:: Data for processing ::

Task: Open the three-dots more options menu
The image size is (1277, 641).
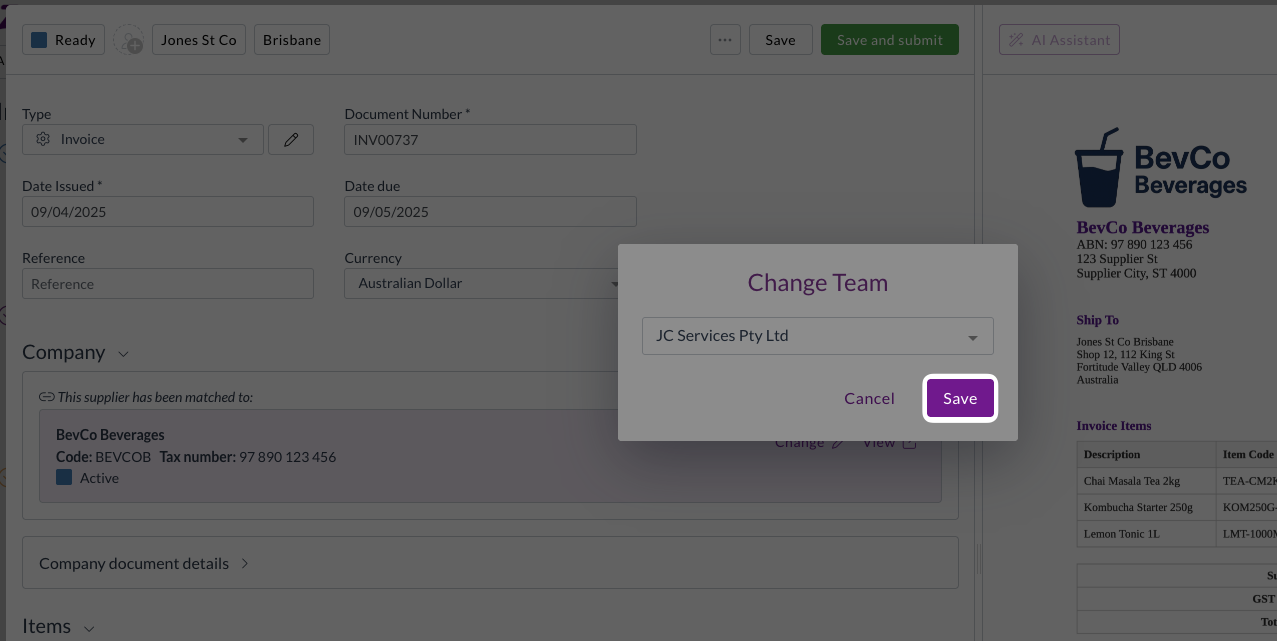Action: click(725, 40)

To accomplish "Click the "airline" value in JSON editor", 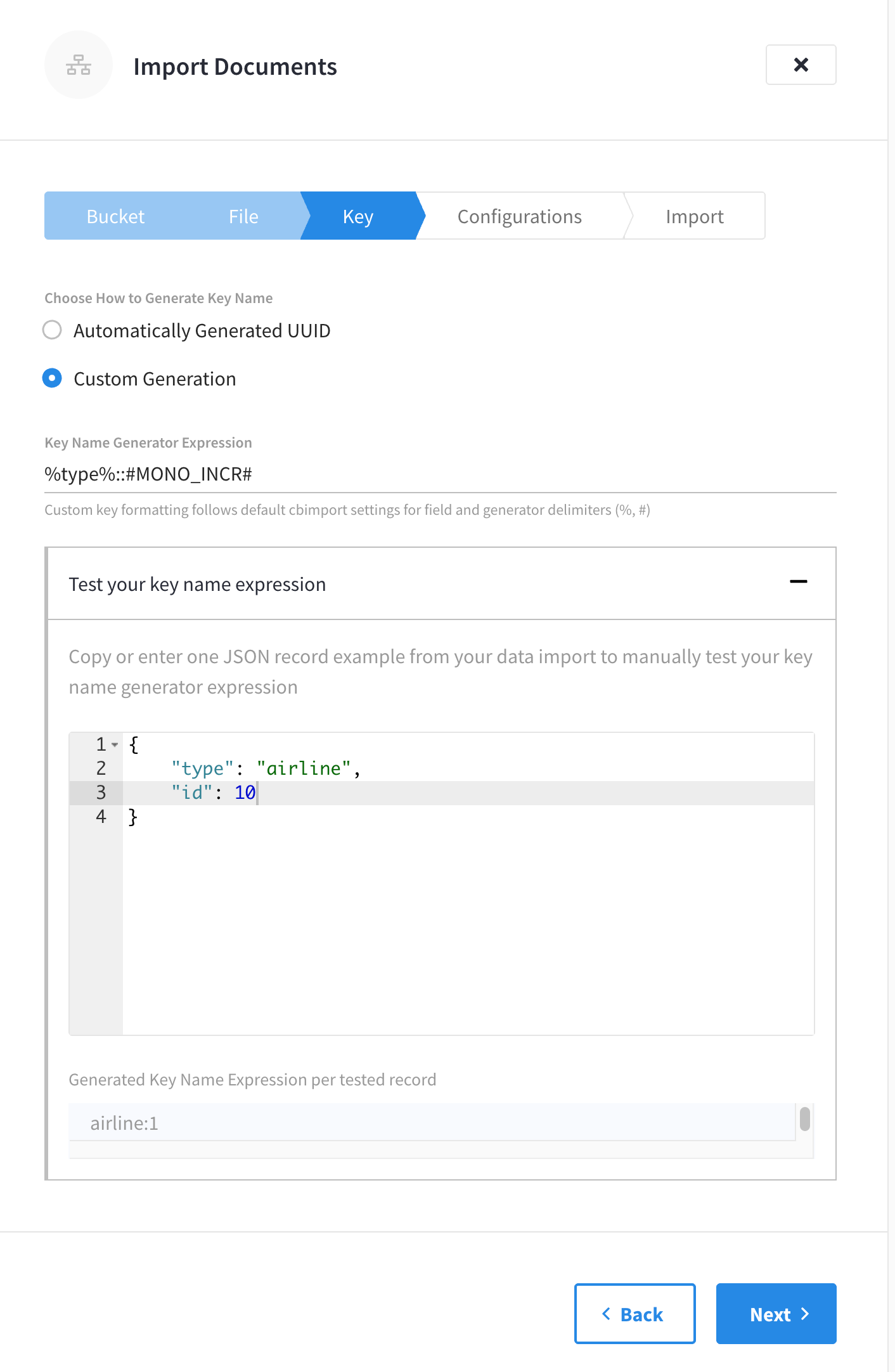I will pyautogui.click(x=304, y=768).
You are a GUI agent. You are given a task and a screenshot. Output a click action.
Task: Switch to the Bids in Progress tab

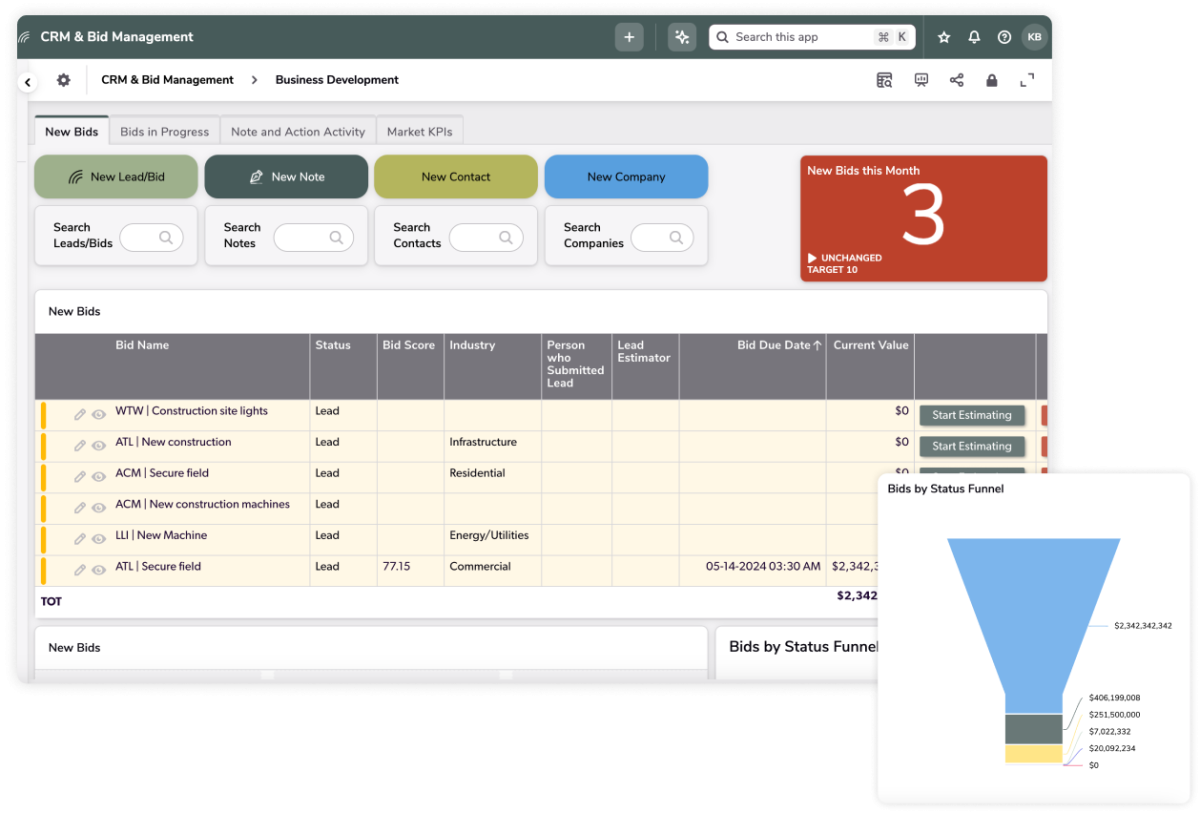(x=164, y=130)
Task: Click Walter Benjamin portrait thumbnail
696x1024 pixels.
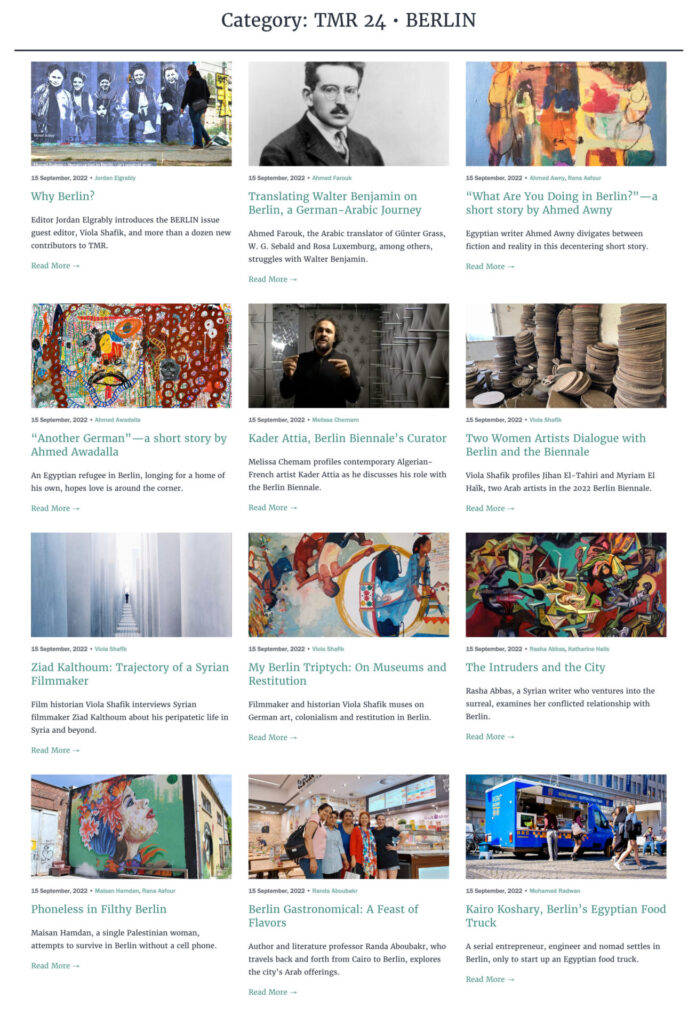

:::
:: Data for processing ::

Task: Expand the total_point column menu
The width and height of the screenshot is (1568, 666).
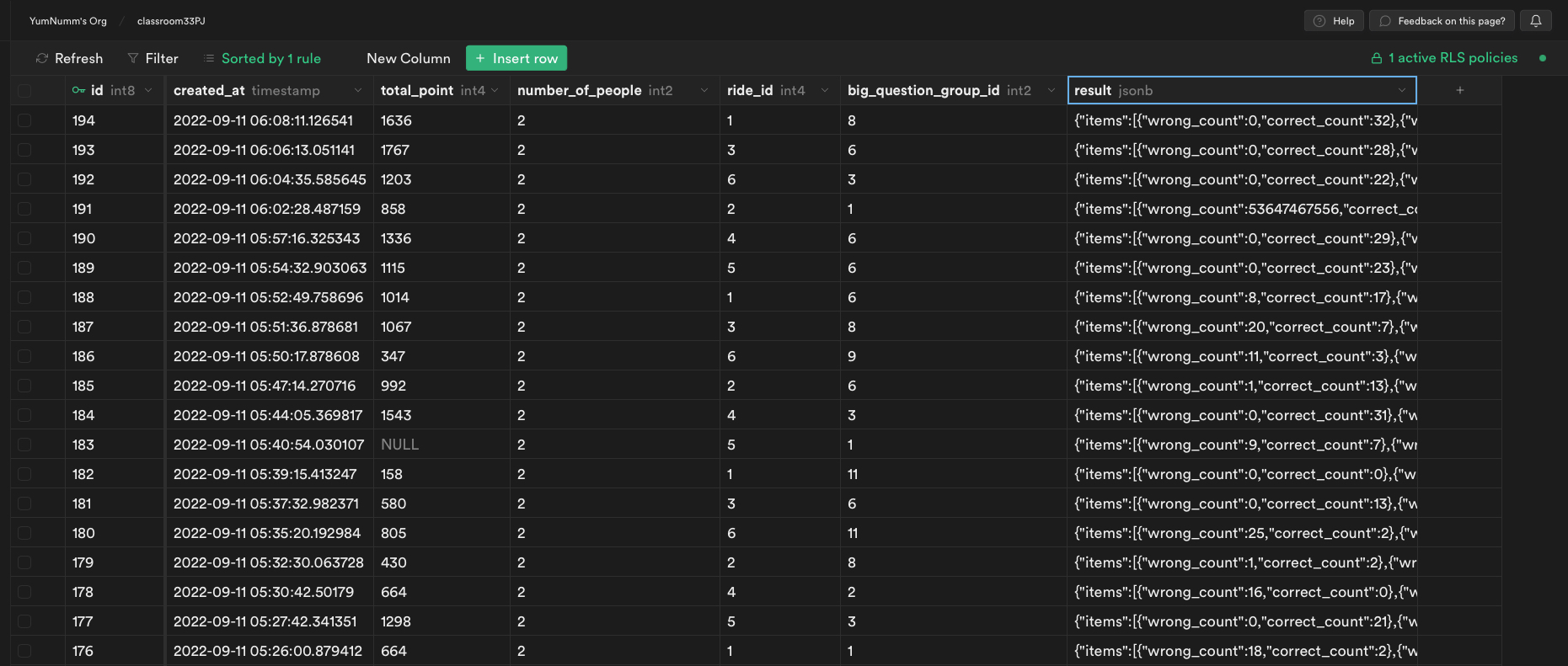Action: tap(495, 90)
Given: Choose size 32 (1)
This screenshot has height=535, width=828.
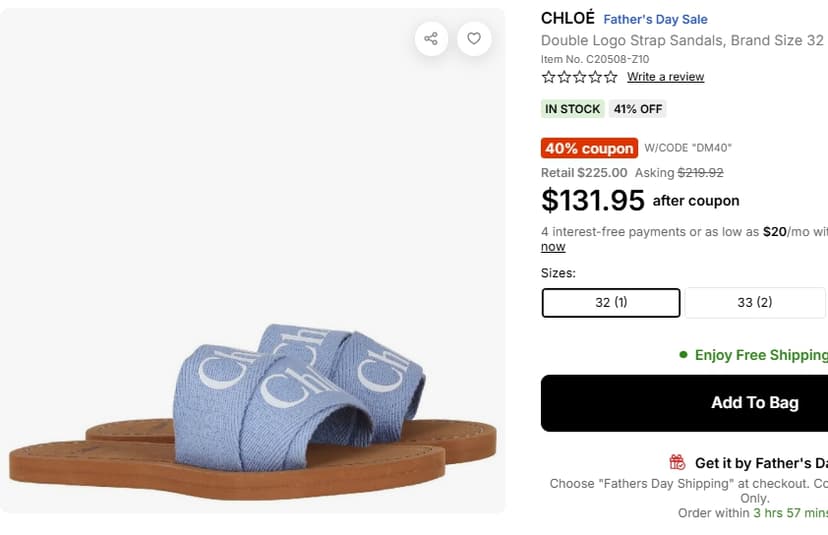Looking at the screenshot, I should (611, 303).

:::
:: Data for processing ::

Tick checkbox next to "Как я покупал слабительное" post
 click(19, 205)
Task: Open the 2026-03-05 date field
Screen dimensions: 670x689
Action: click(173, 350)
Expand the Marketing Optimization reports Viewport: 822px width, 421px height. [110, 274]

:::

Return only the lines of the records in which the string "Expand" appears.

Task: Expand the total_point column menu
Expand the Marketing Optimization reports Viewport: 822px width, 421px height. [110, 274]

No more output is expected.